• SOURCE INFORMATION:
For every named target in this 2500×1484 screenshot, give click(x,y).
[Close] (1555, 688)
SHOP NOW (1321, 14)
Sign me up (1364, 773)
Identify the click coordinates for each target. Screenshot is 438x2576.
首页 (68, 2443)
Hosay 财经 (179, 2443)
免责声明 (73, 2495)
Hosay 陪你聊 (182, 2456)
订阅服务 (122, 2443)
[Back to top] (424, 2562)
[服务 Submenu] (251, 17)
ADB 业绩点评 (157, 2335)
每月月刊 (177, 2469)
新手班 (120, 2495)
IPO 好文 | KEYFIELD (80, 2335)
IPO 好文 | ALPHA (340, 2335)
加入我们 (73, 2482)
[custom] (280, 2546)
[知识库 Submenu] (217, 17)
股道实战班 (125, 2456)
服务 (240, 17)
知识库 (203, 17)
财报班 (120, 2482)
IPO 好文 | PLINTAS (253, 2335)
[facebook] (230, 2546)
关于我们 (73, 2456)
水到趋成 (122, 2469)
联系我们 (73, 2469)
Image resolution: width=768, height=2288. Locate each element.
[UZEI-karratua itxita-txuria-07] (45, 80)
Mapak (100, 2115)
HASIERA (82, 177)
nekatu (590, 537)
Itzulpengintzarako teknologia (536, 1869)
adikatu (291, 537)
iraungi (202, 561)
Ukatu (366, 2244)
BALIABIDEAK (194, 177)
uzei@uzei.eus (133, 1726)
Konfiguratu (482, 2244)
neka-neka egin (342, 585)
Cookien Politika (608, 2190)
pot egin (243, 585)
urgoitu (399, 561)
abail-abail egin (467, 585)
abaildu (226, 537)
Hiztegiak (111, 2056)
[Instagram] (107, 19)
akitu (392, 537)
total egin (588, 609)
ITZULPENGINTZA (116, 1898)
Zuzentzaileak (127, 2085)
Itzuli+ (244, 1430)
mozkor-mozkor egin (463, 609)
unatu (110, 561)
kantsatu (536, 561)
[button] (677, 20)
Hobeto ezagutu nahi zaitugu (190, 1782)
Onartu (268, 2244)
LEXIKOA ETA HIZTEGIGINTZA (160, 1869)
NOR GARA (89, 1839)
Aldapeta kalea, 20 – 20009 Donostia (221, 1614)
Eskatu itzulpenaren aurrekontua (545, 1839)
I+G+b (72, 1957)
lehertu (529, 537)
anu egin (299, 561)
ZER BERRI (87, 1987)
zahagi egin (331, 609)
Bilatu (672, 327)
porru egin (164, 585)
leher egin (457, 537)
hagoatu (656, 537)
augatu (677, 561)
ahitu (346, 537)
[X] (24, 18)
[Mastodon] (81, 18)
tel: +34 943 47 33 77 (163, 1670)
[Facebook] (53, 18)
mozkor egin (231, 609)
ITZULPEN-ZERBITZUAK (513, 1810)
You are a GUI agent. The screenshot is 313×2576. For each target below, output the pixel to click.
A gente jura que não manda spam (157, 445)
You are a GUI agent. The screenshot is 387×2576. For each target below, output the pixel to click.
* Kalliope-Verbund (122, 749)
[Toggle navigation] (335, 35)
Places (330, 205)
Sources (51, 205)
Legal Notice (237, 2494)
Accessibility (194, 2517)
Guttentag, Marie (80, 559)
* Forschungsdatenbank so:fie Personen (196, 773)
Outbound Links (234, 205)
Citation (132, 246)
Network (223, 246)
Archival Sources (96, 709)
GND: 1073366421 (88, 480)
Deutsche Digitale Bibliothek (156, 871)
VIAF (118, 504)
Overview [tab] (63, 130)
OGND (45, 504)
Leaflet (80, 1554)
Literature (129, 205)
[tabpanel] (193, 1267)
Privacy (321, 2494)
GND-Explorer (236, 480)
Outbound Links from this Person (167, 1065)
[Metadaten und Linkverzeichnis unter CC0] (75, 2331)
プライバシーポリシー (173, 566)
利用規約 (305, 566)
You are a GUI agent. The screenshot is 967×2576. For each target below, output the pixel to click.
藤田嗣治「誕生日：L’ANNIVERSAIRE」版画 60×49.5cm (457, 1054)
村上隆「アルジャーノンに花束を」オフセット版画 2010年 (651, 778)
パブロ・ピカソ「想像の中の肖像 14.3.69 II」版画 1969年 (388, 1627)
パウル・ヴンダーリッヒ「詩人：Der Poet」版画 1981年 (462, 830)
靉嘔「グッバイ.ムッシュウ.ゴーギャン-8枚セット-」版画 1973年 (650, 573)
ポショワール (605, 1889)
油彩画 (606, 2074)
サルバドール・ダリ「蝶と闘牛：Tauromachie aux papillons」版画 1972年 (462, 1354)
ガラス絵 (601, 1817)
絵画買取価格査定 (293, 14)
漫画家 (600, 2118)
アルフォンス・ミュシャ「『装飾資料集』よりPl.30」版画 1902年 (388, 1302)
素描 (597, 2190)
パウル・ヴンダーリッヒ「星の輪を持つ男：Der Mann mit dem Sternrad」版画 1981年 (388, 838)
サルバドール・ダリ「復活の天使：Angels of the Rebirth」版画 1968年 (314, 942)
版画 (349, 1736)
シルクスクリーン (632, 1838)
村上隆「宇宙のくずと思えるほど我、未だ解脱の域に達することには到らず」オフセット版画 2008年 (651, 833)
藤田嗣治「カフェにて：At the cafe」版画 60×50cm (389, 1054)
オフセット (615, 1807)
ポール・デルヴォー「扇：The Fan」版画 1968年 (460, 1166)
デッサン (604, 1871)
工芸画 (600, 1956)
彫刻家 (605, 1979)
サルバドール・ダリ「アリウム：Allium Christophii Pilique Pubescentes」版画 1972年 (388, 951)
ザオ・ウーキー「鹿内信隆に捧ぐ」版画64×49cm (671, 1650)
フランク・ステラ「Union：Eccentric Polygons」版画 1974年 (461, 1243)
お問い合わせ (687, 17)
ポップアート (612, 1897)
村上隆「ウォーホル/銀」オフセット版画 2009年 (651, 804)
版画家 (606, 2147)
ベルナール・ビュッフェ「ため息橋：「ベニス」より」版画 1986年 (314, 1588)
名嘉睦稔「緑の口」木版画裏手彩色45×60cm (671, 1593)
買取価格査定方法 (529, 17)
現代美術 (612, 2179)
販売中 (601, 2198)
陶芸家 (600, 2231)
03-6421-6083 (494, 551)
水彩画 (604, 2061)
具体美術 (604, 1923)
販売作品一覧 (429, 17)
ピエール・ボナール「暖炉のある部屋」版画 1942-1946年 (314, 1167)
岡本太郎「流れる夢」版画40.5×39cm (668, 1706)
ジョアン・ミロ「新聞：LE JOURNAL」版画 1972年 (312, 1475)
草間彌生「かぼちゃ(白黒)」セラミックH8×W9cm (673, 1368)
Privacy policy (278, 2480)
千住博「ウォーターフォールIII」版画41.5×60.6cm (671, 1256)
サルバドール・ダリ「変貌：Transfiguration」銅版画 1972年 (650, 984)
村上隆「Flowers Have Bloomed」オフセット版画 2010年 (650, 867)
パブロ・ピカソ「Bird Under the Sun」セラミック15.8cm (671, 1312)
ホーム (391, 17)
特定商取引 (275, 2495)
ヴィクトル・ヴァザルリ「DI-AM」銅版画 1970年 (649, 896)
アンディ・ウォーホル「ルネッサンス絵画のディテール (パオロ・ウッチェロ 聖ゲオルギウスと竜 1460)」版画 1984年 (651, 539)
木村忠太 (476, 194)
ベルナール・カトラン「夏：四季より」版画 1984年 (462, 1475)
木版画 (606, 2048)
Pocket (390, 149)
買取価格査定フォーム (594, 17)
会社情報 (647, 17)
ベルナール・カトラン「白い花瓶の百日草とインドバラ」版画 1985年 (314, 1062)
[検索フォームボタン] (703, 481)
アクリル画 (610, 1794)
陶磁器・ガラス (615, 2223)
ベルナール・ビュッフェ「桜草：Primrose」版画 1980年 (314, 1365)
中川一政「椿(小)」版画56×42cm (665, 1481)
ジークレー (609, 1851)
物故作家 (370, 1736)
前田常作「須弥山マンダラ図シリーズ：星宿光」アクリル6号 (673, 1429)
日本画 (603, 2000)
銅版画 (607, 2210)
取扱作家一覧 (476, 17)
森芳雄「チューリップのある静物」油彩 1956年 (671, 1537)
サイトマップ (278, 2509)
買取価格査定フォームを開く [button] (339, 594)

• ASSIGNMENT: Since only the number is needed, state how many lines of the listing contain the word "ビュッフェ".

• RESULT OF THIS EXERCISE: 2